1. Eine Vorrichtung zum Verbessern eines Quelldecodierers, wobei der Quelldecodierer
ein decodiertes Signal durch ein Decodieren eines codierten Signals erzeugt, das durch
ein Quellcodieren eines ursprünglichen Signals erhalten wird, wobei das ursprüngliche
Signal einen Tiefbandabschnitt und einen Hochbandabschnitt aufweist, wobei das codierte
Signal den Tiefbandabschnitt des ursprünglichen Signals umfasst und den Hochbandabschnitt
des ursprünglichen Signals nicht umfasst, wobei das decodierte Signal für eine Hochfrequenzrekonstruktion
verwendet wird, um ein hochfrequenzrekonstruiertes Signal zu erhalten, das einen rekonstruierten
Hochbandabschnitt des ursprünglichen Signals umfasst, die folgende Merkmale aufweist:
einen Einsteller zum Einstellen einer Spektralhüllkurve des hochfrequenzrekonstruierten
Signals, wobei der Einsteller folgende Merkmale umfasst:
einen Glätter zum Glätten von Hüllkurveneinstellungsverstärkungsfaktoren, um geglättete
Hüllkurveneinstellungsverstärkungsfaktoren für Filterkanäle zu erhalten, wobei die
Hüllkurveneinstellungsverstärkungsfaktoren unter Verwendung von Skalierungsfaktoren
des Hochbandabschnitts des ursprünglichen Signals und entsprechenden Skalierungsfaktoren
des hochfrequenzrekonstruierten Signals berechnet werden; und
einen Multiplizierer zum Multiplizieren von Subbandabtastwerten in Filterkanälen unter
Verwendung der entsprechenden, geglätteten Hüllkurveneinstellungsfaktoren, um den
rekonstruierten Hochbandabschnitt des ursprünglichen Signals zu erhalten.

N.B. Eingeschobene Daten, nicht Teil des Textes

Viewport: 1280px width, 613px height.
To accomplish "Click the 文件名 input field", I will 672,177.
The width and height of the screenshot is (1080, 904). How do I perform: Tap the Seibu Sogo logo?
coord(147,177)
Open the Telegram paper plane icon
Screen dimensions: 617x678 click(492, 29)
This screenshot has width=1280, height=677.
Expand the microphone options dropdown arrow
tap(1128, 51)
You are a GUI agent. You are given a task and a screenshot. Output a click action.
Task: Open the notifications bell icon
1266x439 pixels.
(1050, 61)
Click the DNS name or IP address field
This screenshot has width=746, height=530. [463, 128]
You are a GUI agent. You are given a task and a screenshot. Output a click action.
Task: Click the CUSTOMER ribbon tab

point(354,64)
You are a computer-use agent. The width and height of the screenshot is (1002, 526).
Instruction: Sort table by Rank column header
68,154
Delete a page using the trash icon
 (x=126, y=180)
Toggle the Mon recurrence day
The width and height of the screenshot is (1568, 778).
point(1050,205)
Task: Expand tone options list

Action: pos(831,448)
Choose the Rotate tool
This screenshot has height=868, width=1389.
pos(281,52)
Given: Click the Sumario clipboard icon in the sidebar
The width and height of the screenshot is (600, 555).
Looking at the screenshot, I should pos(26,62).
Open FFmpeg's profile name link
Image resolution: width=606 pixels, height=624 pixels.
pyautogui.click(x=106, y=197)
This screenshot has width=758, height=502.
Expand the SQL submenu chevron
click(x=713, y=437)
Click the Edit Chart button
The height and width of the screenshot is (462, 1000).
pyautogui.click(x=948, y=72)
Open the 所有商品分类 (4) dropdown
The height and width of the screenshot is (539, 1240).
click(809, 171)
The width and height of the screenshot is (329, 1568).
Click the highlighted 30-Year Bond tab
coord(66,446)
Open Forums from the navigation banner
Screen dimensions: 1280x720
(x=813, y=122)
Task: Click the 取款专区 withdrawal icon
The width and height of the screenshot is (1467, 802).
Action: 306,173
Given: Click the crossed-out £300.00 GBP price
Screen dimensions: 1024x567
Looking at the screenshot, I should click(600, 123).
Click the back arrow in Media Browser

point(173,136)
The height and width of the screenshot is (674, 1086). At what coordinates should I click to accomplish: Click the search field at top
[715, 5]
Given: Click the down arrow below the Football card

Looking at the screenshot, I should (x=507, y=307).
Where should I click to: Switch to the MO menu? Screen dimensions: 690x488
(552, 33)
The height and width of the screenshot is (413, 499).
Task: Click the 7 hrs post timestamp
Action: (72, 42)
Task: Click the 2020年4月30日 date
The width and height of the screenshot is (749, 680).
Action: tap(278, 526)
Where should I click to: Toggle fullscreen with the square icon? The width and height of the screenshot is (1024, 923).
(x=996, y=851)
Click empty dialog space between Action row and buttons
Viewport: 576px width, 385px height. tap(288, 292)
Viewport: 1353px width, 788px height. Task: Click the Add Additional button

2. Die Vorrichtung gemäß Anspruch 1, bei der der Glätter wirksam ist, um die Glättungsoperation
in Zeit und Frequenz auszuführen.
3. Ein Verfahren zum Verbessern eines Quelldecodierers, wobei der Quelldecodierer ein
decodiertes Signal durch ein Decodieren eines codierten Signals erzeugt, das durch
ein Quellcodieren eines ursprünglichen Signals erhalten wird, wobei das ursprüngliche
Signal einen Tiefbandabschnitt und einen Hochbandabschnitt aufweist, wobei das codierte
Signal den Tiefbandabschnitt des ursprünglichen Signals umfasst und den Hochbandabschnitt
des ursprünglichen Signals nicht umfasst, wobei das decodierte Signal für eine Hochfrequenzrekonstruktion
verwendet wird, um ein hochfrequenzrekonstruiertes Signal zu erhalten, das einen rekonstruierten
Hochbandabschnitt des ursprünglichen Signals umfasst, das folgende Merkmale aufweist:
Einstellen einer Spektralhüllkurve des hochfrequenzrekonstruierten Signals, wobei
der Schritt des Einstellens folgende Schritte umfasst:
Glätten von Hüllkurveneinstellungsverstärkungsfaktoren, um geglättete Hüllkurveneinstellungsverstärkungsfaktoren
für Filterkanäle zu erhalten, wobei die Hüllkurveneinstellungsverstärkungsfaktoren
unter Verwendung von Skalierungsfaktoren des Hochbandabschnitts des ursprünglichen
Signals und entsprechenden Skalierungsfaktoren des hochfrequenzrekonstruierten Signals
berechnet werden; und
Multiplizieren von Subbandabtastwerten in Filterkanälen unter Verwendung der entsprechenden,
geglätteten Hüllkurveneinstellungsfaktoren, um den rekonstruierten Hochbandabschnitt
des ursprünglichen Signals zu erhalten.